Keywords: Git | Version Control | History Rewriting | Large File Cleanup | Filter-Repo
Abstract: This technical article provides a comprehensive guide on permanently removing large files from Git repository history using the git filter-repo tool. Through detailed case analysis, it explains key steps including file identification, filtering operations, and remote repository updates, while offering best practice recommendations. Compared to traditional filter-branch methods, filter-repo demonstrates superior efficiency and compatibility, making it the recommended solution in modern Git workflows.
Problem Context and Challenges
In Git version control systems, developers occasionally commit large files (such as videos, archives, etc.) to repositories by mistake. Even if these files are deleted in subsequent commits, they remain in Git history, causing persistent repository bloat. This scenario commonly occurs due to accidental operations, like adding DVD image files to web projects—though immediately removed, the large files persist in historical commits.
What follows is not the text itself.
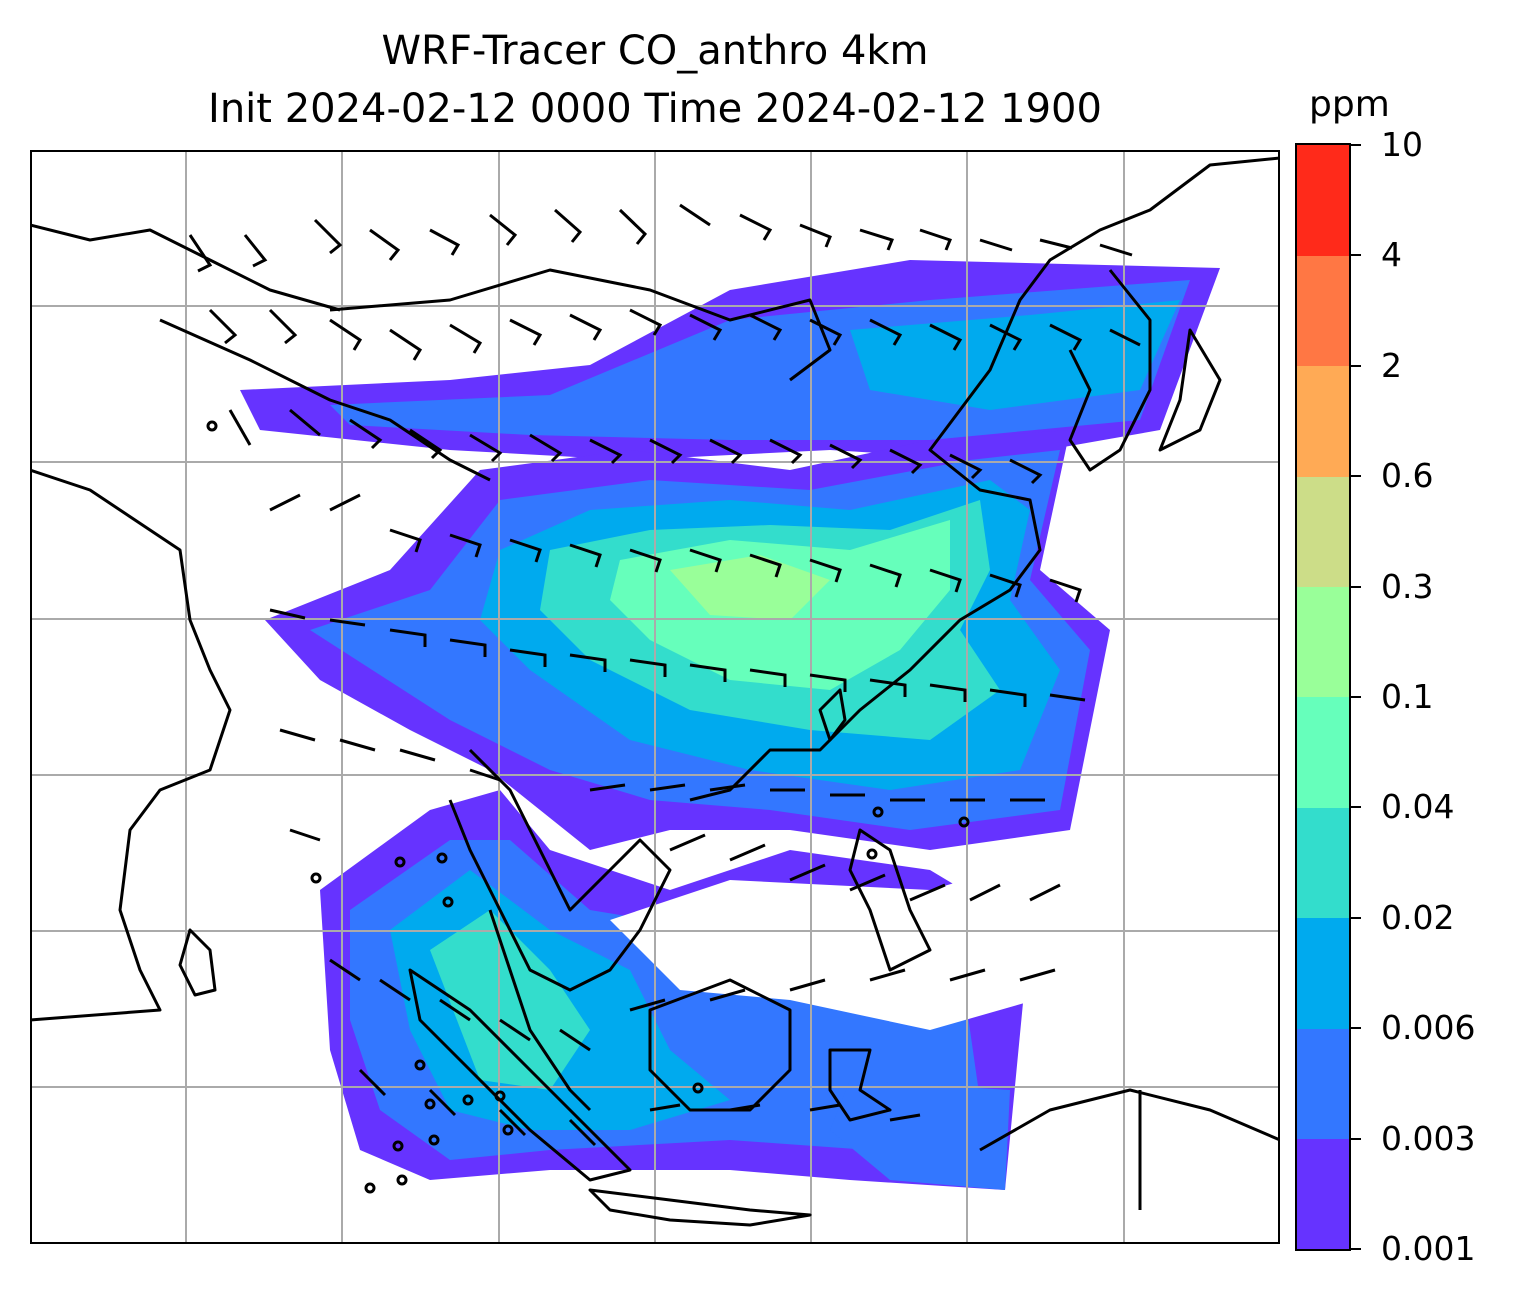 The height and width of the screenshot is (1306, 1528). Describe the element at coordinates (1408, 476) in the screenshot. I see `colorbar-tick-label: 0.6` at that location.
Limitations of Traditional Methods
Early solutions primarily relied on the git filter-branch command, but this approach has multiple drawbacks: slow execution, complex operations, and in some cases, incomplete cleanup of remote repositories. More importantly, Git officially marks filter-branch as deprecated and no longer recommends its use.
Modern Solution: Git Filter-Repo
git filter-repo is specifically designed for rewriting Git history, offering significant advantages over traditional methods: higher execution efficiency, simpler operations, and more reliable results. The following demonstrates the complete workflow through concrete examples.
Step 1: Identify Large Files
First, locate large file objects in the repository using this command to list the largest files:
git rev-list --objects --all | grep -f <(git verify-pack -v .git/objects/pack/*.idx | sort -k 3 -n | cut -f 1 -d " " | tail -10)
This command displays the 10 largest files in the repository, helping identify targets for cleanup.
Step 2: Perform Filtering Operations
Based on identification results, use filter-repo to remove specified files. Multiple matching patterns are supported:
Match by file path:
git filter-repo --path-glob '../../src/../..' --invert-paths --force
Match by file extension:
git filter-repo --path-glob '*.zip' --invert-paths --force
Match by specific file type:
git filter-repo --path-glob '*.a' --invert-paths --force
The --invert-paths parameter indicates removal of matched files, while --force ensures the operation executes.
Step 3: Update Remote Repository
After local history rewriting, force push to the remote repository:
git push --all --force
git push --tags --force
Note: Force pushing overwrites remote history—exercise caution in collaborative environments and ensure all collaborators sync updates.
Operational Considerations
Before executing history rewriting operations, create a repository backup:
git clone --mirror original-repo.git backup-repo.git
For team projects, coordinate all developers:
- Notify team members to pause push operations
- Provide detailed operation instructions and update steps
- Ensure all local repositories are re-cloned or reset
Alternative Solution Comparison
Besides filter-repo, other tools are available:
BFG Repo-Cleaner: A Java tool specialized for cleaning large files, with simple operation:
java -jar bfg.jar --strip-blobs-bigger-than 100M my-repo.git
Interactive Rebase: Suitable for modifying recent commit history, using git rebase -i to enter interactive mode and edit specific commits to remove files.
Best Practice Recommendations
Prevention is better than cure—establish good Git habits:
- Configure comprehensive
.gitignorefiles to exclude unnecessary file types - Check changes with
git statusbefore committing - For binary files, consider using Git LFS (Large File Storage)
- Perform regular repository maintenance to clean unused objects
Conclusion
git filter-repo provides an efficient solution for permanently removing large files from Git history. Through accurate file identification, precise filtering operations, and proper team coordination, repository bloat can be successfully resolved while maintaining clean project history. In practical applications, choose the most appropriate cleanup strategy based on specific project requirements.